Find how many lines below mention "ANTONI". Nothing but the number is needed.

- - - - - - -

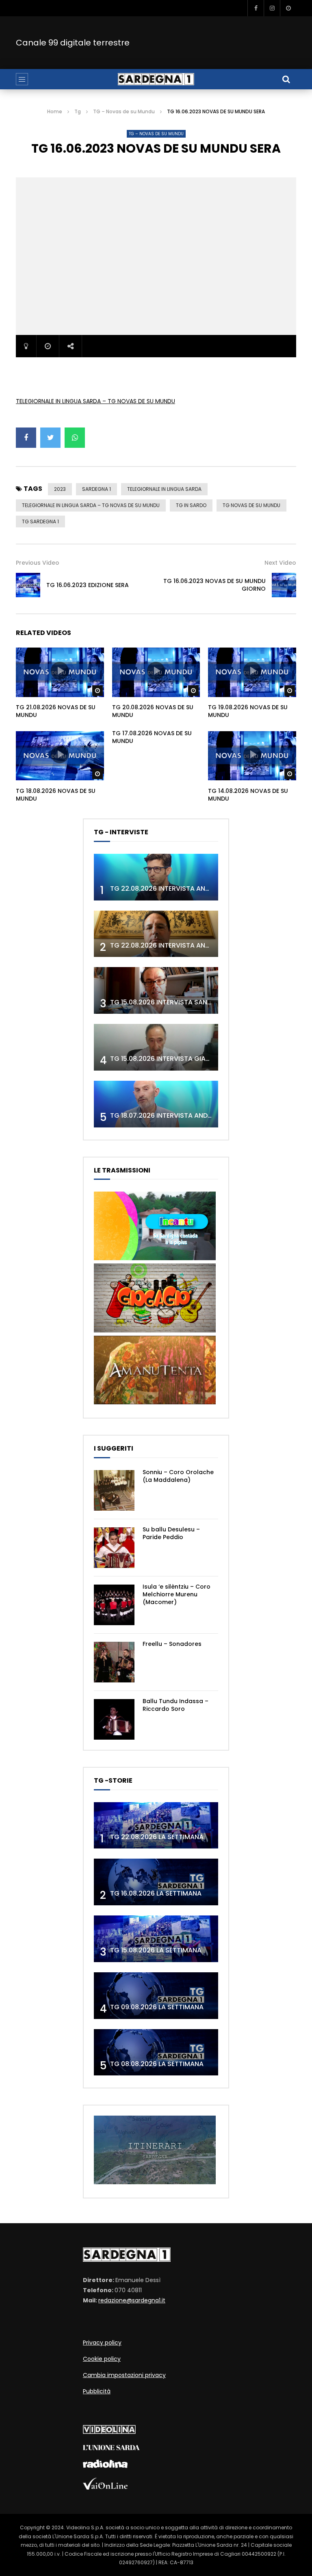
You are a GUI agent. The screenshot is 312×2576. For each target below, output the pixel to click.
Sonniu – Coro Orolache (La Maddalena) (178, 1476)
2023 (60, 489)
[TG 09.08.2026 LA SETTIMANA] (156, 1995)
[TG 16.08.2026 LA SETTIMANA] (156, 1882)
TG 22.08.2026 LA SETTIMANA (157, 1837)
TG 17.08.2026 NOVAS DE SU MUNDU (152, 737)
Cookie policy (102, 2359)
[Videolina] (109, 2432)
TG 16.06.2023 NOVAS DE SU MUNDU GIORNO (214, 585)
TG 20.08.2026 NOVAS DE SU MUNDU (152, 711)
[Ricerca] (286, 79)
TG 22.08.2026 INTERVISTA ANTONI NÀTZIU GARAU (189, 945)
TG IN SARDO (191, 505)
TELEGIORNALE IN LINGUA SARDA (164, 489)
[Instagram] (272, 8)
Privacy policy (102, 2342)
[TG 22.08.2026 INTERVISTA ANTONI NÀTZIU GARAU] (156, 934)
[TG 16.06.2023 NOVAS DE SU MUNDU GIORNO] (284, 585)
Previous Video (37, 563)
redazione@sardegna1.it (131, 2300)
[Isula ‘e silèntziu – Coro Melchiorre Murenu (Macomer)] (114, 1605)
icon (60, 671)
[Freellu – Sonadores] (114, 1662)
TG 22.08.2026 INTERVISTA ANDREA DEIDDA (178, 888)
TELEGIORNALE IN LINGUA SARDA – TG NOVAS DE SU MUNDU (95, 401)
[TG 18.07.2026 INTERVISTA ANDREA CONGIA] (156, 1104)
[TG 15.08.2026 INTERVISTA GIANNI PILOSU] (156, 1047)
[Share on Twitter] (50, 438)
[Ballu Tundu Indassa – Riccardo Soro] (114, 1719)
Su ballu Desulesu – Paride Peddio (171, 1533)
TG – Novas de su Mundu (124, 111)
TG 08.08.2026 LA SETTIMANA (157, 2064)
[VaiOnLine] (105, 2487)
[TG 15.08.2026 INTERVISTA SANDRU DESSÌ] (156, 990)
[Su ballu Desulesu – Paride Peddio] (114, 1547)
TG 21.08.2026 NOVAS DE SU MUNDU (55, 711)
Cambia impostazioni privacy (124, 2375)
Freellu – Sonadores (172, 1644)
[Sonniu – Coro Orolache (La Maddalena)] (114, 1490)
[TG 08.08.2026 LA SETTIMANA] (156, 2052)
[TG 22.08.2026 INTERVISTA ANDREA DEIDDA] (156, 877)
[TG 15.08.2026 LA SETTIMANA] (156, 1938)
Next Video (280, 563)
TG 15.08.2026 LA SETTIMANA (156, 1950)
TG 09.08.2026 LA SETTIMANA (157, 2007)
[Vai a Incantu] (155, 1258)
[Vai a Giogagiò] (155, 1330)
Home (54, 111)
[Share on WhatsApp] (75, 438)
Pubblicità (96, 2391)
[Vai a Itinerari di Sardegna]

- - - - - - -

Answer space »
2